SPMV and precaching improving speed of matrix vector multiplication


I implemted an CG Solver. The Solver is runing well, but the compute time isn’t so well. So I looked in the profiler an I saw that the matrix vector multiplication takes 94,5% of the hole time. So im trying to reduce this. My idea is to precache only these elements from x (Ax=y) witch I need to compute. But at the moment I have some problems to get the elemts in cache(in right position). Perphaps somebody has done something same and can help me. Here is my code:

//Matrix vector multiplication

__global__ void spmv_jd(const int num_rows,

                        const int* ptr, 

                        const int* indices, 

                        const computetype* data,

                        const computetype* x,

                        computetype* y



//Level 2 multiplication in shared memory and parallel reduction

  __shared__ computetype cache_sum[ 256 ]; //cache with size of threads per block

//Level 3 precaching of elments from x (Ax=y)

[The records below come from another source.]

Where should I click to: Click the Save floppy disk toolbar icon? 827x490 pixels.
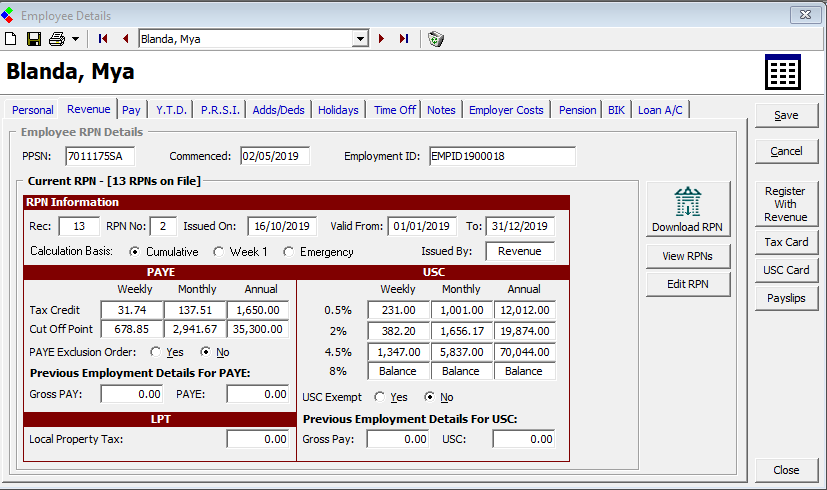point(33,39)
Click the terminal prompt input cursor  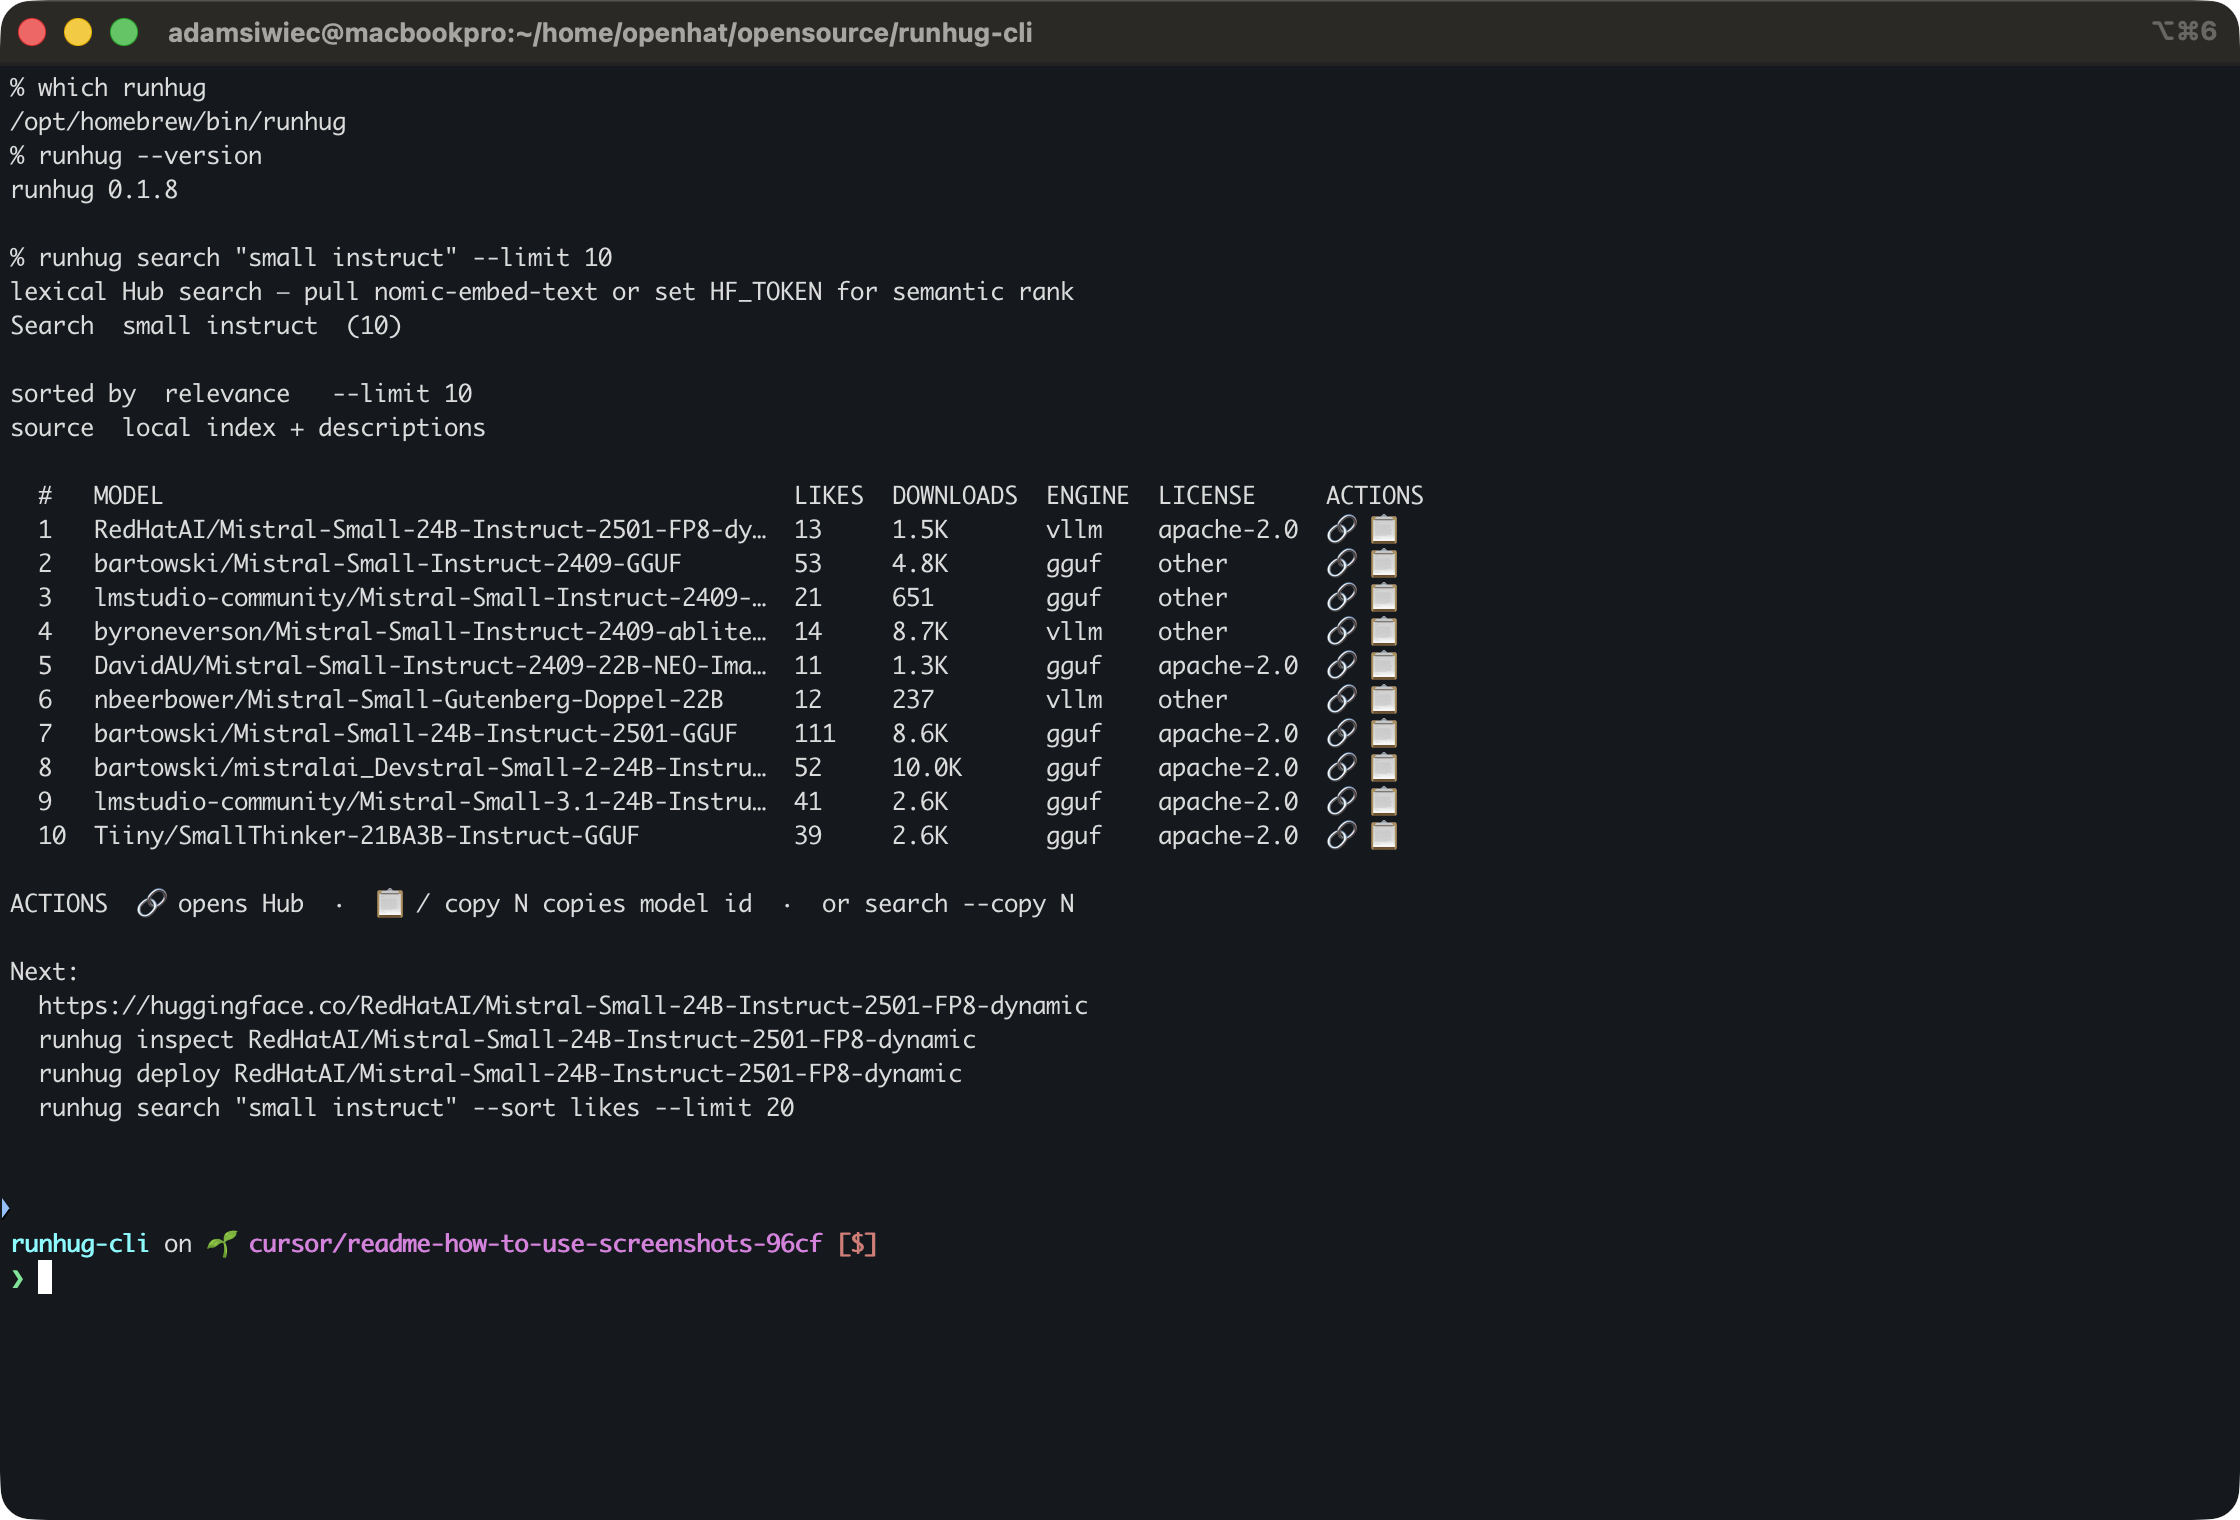pos(45,1277)
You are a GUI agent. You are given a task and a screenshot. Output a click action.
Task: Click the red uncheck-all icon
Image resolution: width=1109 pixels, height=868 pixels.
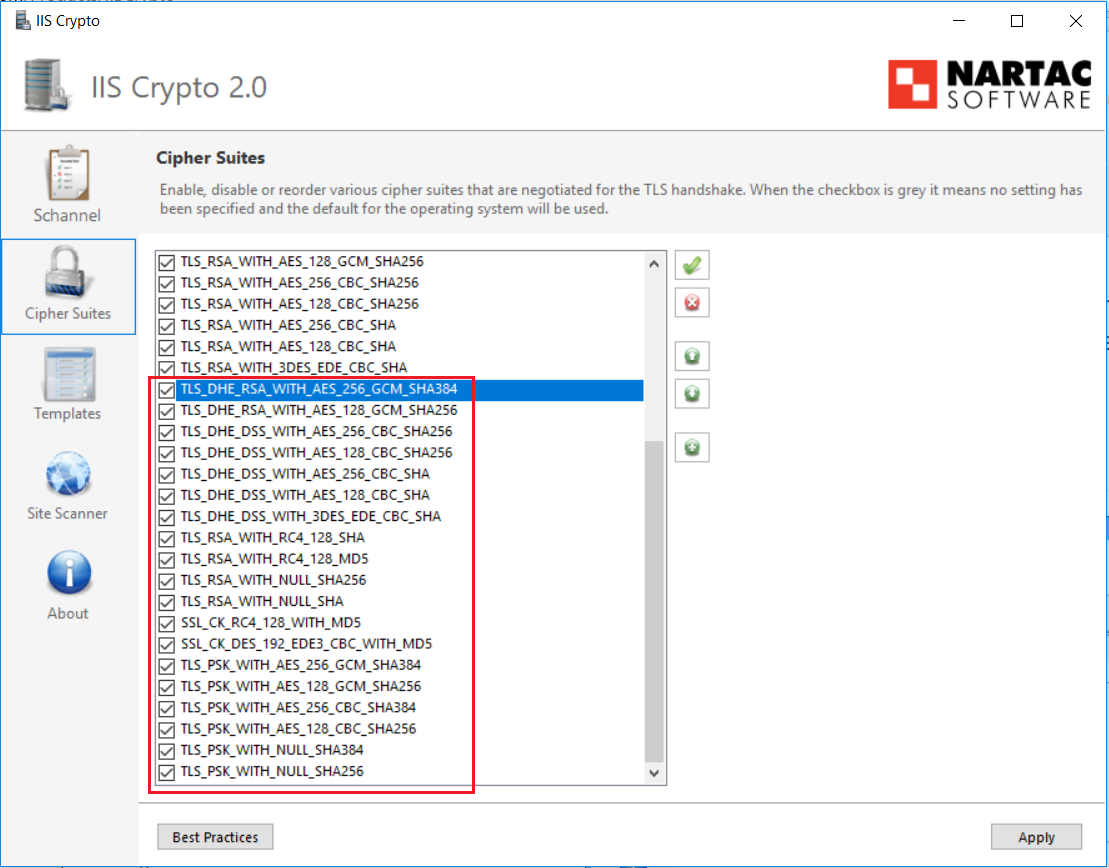691,303
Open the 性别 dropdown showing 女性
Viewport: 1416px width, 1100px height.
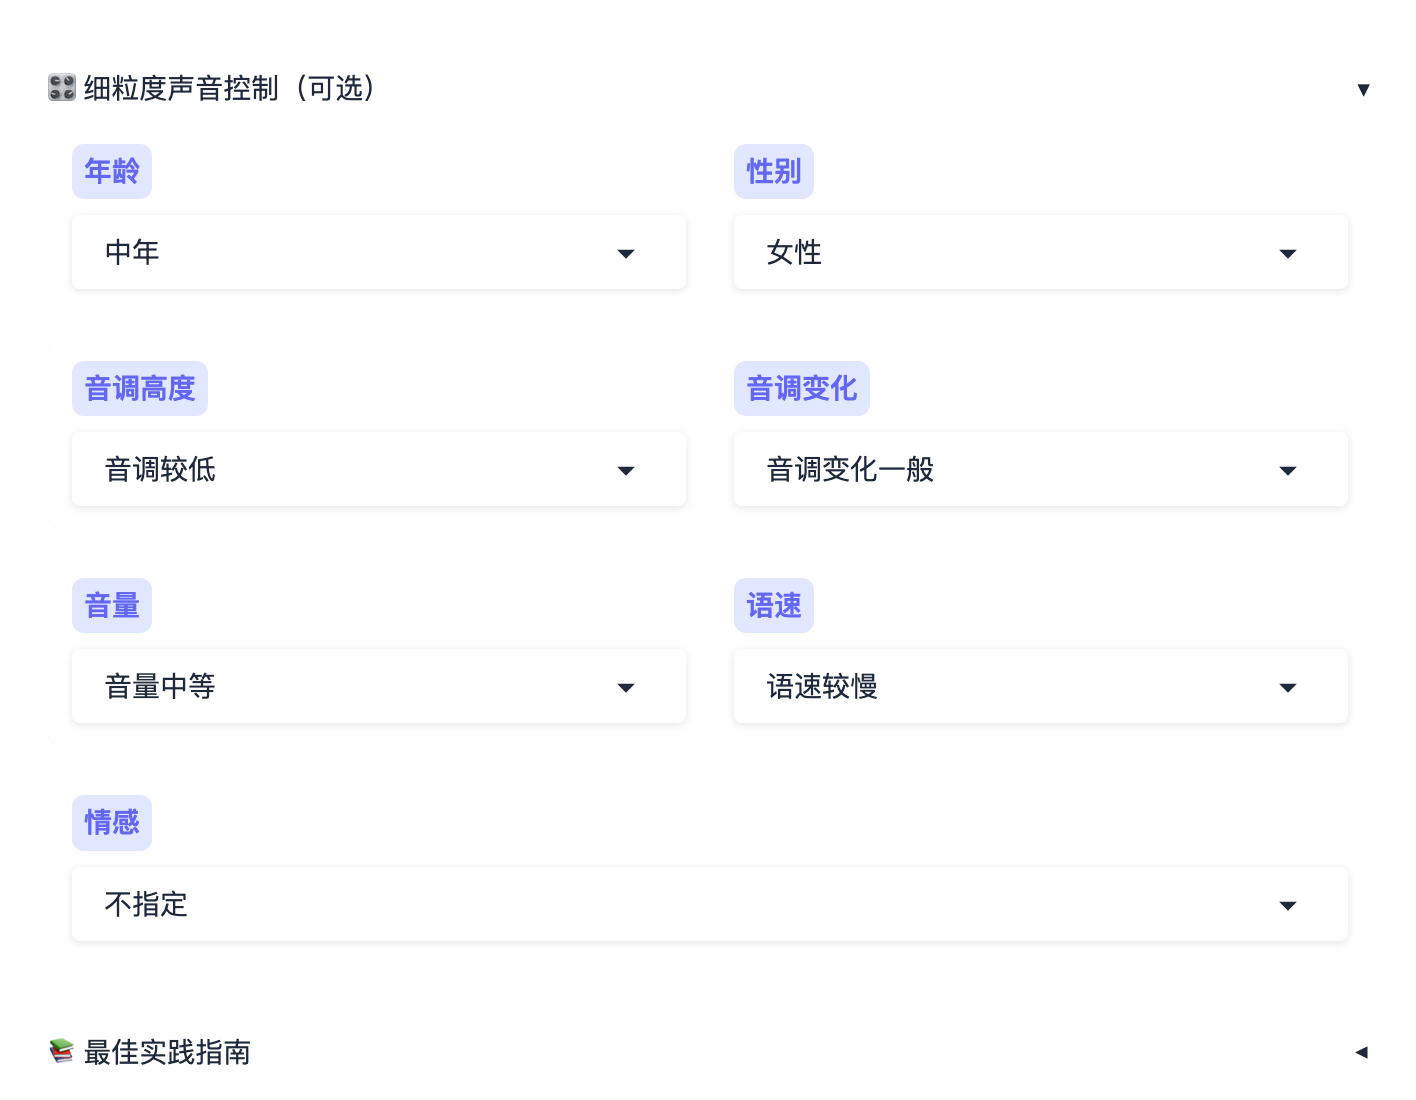click(x=1040, y=252)
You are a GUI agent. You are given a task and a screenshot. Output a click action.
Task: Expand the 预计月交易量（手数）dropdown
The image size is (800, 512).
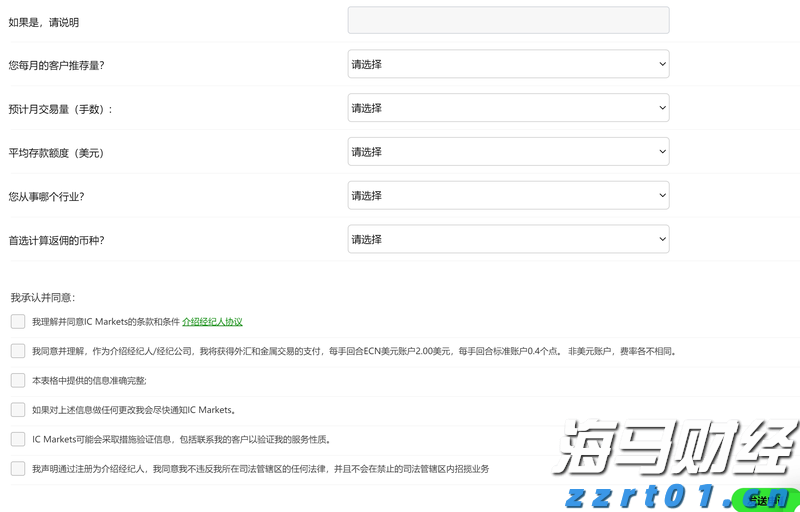[x=508, y=108]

  __shared__ computetype cache_x [ 256 ]; //cache for elemts of input vector x

int	idx = blockDim.x * blockIdx.x + threadIdx.x;

  int thread_id = idx + blockIdx.y * gridDim.x * blockDim.x; // global thread index

  int warp_id = thread_id / 64; // global warp index

	int lane = thread_id & (64 - 1); // thread index within the warp

	 //one warp per row

	int row = warp_id ;

	if ( row < num_rows )


		int row_start = ptr [row ];

		int row_end = ptr [ row +1];


    //here I want to fill the cache only with these elements from x, witch I need to compute later

    cache_x [ threadIdx.x ] = 0;

     if(row_start + threadIdx.x < row_end )

	    cache_x [ threadIdx.x ] = x[ indices [threadIdx.x] ];  



//compute running sum per thread

    cache_sum [ threadIdx.x ] = 0;

		for ( int j = row_start + lane ; j < row_end ; j += 64)

		 cache_sum [ threadIdx.x ] += data [j] * cache_x[j]; //cache [ threadIdx.x ] += data [j] * x[indices [j]]; 



		 //parallel reduction in shared memory

if ( lane < 32) cache_sum [ threadIdx.x ] += cache_sum [ threadIdx.x + 32];

    if ( lane < 16) cache_sum [ threadIdx.x ] += cache_sum [ threadIdx.x + 16];

		if ( lane < 8) cache_sum [ threadIdx.x ] += cache_sum [ threadIdx.x + 8];

		if ( lane < 4) cache_sum [ threadIdx.x ] += cache_sum [ threadIdx.x + 4];

		if ( lane < 2) cache_sum [ threadIdx.x ] += cache_sum [ threadIdx.x + 2];

		if ( lane < 1) cache_sum [ threadIdx.x ] += cache_sum [ threadIdx.x + 1];




		//first thread writes the result

		if ( lane == 0)

		y[ row ] = cache_sum [ threadIdx.x ];



You seem to be using the wrong warp size - it should be 32, but I don’t see that making much difference to the way the code works. What GPU are you running this on? If you are using a Fermi card, I seriously doubt that user managed shared memory buffering will perform better than the hardware L1 and L2 caches. SpMV should be memory bandwidth bound. What sort of performance numbers are you getting in your code?

The work of Bell and Garland showed that the biggest wins in SpMV performance to be had come from optimizing the sparse format. They maintain an excellent library called CUSP which include kernels to operate on these optimal sparse formats. You might want to consider trying them out.

I started with a warpsize of 32 then I tried 64 and 64 seems al little bit faster then a sizeof 32. At the moment I am running the code on a Quadro 5000 (Fermi) and I gain for the spmv kernel a glob mem overall throughtput of 4.49694 Gb/s.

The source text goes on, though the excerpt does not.